I started by pasting your initial code into this same script, above the OnTriggerEnter function - my intention was that before the pick-up would be deactivated, it would send the ball flying across the screen. It created an error with the OnTriggerEnter function, and told me I needed to update my Visual Studio. So, I did. Now, the code is default opening in XCode and not giving me the same debugging interface, so I'm a bit lost.
I hate to be so helpless, but can you help redirect me a bit?
Well, I reinstalled Unity with the older version of Visual Studio and it seems to work again. Is this a known issue, though?
I'd still like to get a little more clear on where to add the OnCollisionEnter code, since it doesn't seem to go where I thought it might.
I use VS 2017 Community with the latest version of Unity.
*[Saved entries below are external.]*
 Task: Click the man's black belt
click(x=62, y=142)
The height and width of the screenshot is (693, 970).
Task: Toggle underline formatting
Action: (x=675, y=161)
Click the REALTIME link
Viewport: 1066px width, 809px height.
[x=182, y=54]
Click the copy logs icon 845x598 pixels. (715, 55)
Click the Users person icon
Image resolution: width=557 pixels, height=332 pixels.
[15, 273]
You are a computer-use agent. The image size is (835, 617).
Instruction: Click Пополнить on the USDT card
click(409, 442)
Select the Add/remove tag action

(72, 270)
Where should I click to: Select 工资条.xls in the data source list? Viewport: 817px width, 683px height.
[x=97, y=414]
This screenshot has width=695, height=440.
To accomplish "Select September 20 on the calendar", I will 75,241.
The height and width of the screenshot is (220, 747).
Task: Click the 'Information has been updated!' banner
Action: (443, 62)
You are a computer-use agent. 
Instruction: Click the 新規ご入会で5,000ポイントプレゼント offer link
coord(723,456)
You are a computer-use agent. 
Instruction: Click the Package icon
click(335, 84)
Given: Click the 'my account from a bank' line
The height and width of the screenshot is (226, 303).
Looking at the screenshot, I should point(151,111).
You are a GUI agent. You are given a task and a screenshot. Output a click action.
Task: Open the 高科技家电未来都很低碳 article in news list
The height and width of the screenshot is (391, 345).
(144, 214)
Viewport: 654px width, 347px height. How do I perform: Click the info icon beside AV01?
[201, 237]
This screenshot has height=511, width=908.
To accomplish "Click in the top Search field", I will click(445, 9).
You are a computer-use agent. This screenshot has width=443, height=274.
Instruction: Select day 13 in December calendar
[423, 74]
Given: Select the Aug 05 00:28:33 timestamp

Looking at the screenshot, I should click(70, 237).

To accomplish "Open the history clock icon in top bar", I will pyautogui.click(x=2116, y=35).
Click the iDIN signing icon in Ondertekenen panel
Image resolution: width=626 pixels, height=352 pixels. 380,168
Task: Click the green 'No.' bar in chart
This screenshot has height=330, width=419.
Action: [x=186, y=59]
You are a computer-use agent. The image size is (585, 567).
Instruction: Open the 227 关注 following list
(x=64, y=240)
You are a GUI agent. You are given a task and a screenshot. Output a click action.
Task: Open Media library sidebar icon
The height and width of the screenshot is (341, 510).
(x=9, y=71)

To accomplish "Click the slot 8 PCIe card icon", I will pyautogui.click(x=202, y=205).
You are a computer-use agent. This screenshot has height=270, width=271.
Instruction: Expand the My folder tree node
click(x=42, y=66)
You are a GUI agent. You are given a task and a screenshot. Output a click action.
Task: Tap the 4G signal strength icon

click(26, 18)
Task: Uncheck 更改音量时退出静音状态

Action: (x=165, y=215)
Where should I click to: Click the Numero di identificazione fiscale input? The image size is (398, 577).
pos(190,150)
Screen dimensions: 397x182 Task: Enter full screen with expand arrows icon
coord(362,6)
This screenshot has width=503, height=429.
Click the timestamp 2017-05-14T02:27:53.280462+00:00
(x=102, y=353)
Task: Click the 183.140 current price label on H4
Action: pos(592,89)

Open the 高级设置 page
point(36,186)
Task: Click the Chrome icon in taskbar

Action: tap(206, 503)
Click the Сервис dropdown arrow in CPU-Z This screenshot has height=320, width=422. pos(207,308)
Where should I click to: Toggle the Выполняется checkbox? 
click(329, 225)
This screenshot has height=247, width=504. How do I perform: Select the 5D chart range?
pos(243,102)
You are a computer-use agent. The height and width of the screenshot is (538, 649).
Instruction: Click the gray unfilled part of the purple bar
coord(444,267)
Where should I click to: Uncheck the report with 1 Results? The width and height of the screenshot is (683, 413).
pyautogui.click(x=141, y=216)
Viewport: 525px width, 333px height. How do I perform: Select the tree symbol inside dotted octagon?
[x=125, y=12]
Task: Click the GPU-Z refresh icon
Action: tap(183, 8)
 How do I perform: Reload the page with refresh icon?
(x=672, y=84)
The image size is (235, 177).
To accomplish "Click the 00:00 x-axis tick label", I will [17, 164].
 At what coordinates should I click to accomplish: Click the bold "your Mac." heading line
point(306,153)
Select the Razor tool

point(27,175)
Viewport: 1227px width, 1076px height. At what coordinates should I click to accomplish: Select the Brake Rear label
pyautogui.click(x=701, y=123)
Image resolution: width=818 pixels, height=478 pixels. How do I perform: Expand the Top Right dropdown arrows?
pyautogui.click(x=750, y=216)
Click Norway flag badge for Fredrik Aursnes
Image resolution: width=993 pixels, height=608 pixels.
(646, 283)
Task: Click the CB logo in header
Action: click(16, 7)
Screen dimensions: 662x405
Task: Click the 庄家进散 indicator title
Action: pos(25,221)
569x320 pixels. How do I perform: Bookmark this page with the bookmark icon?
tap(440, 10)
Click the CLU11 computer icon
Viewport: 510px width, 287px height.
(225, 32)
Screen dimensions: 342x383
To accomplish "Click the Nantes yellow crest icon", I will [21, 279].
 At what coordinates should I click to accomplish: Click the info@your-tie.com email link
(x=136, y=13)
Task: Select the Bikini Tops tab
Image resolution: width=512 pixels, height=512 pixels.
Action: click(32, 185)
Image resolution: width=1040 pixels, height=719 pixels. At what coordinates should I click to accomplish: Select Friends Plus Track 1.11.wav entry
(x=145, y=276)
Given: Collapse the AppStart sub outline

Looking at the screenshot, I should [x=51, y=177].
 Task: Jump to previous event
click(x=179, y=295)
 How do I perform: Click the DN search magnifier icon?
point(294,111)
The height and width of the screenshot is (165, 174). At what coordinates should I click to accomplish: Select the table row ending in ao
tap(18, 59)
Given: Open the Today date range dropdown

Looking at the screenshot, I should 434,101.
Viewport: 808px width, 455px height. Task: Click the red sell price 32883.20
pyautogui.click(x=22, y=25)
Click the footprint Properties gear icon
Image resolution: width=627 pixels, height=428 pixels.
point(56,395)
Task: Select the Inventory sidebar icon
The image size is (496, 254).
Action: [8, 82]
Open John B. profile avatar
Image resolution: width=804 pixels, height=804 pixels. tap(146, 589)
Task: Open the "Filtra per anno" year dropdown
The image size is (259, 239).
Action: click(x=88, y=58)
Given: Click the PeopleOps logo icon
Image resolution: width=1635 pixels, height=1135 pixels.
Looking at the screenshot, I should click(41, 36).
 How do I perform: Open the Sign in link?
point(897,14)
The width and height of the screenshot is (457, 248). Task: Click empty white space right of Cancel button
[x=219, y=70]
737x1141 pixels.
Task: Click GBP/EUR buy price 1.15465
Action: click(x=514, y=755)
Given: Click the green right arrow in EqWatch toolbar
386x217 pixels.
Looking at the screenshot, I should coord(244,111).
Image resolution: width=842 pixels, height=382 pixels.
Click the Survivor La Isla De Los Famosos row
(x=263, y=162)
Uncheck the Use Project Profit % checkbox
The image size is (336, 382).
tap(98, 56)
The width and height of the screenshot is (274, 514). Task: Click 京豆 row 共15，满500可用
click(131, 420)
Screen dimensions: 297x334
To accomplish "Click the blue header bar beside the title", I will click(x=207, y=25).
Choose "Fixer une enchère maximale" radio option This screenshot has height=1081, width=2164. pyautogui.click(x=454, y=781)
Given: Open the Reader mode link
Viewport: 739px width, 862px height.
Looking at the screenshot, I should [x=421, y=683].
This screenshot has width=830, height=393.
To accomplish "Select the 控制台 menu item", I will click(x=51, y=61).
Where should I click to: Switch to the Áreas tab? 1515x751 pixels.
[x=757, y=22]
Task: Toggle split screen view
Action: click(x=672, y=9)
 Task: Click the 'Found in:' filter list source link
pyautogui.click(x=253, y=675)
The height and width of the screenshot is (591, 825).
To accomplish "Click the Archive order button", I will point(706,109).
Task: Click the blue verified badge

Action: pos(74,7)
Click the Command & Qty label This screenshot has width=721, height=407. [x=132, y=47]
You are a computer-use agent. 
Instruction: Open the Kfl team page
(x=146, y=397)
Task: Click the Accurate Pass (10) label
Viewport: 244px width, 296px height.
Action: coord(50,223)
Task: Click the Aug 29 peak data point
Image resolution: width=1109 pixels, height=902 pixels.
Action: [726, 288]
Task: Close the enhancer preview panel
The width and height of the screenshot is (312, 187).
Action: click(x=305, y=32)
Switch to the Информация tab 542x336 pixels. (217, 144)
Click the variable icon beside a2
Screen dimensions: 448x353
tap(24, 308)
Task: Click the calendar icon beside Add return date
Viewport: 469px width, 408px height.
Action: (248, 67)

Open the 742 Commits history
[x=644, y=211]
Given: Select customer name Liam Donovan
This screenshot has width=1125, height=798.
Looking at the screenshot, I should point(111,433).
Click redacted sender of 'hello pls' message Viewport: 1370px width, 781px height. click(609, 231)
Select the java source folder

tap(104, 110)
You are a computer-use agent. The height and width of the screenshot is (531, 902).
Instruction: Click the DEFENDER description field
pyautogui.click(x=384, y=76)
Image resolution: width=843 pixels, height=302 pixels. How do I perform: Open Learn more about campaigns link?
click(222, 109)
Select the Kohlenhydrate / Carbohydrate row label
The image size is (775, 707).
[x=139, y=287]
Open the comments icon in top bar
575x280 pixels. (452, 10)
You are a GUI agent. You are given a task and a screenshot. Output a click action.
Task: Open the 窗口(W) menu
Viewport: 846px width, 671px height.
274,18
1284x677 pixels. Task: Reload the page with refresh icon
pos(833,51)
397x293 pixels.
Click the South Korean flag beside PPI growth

Have you tried going to Edit -> Preferences. In one of the sections there is a dropdown list for selecting which program to use for scripting. If visual studio isn't listed you can add visual studio to it. You'll want to select the path to the dev.exe application. It'll be somewhere like Program Files -> Visual Studio 2017 -> then possibly one two more folders in until you find dev.exe.
It seems like the full version of 7.51 causes some sort of installation error and basically leaves VS in some kind of limbo where you're unable to access it, unless you just reinstall the whole thing. Unity works fine with the in-package VS, though.
If the collider of the pickup has IsTrigger set to true, then you would need to use the OnTriggerEnter method ins$$anonymous$$d, you can just rename that method and change the input parameter Collision to Collider and how it's used accordingly. Also the code i gave was just an example of what you might want to do on the collision/trigger. The ball should be shot towards the transform target. I probably should have put a null check in there too.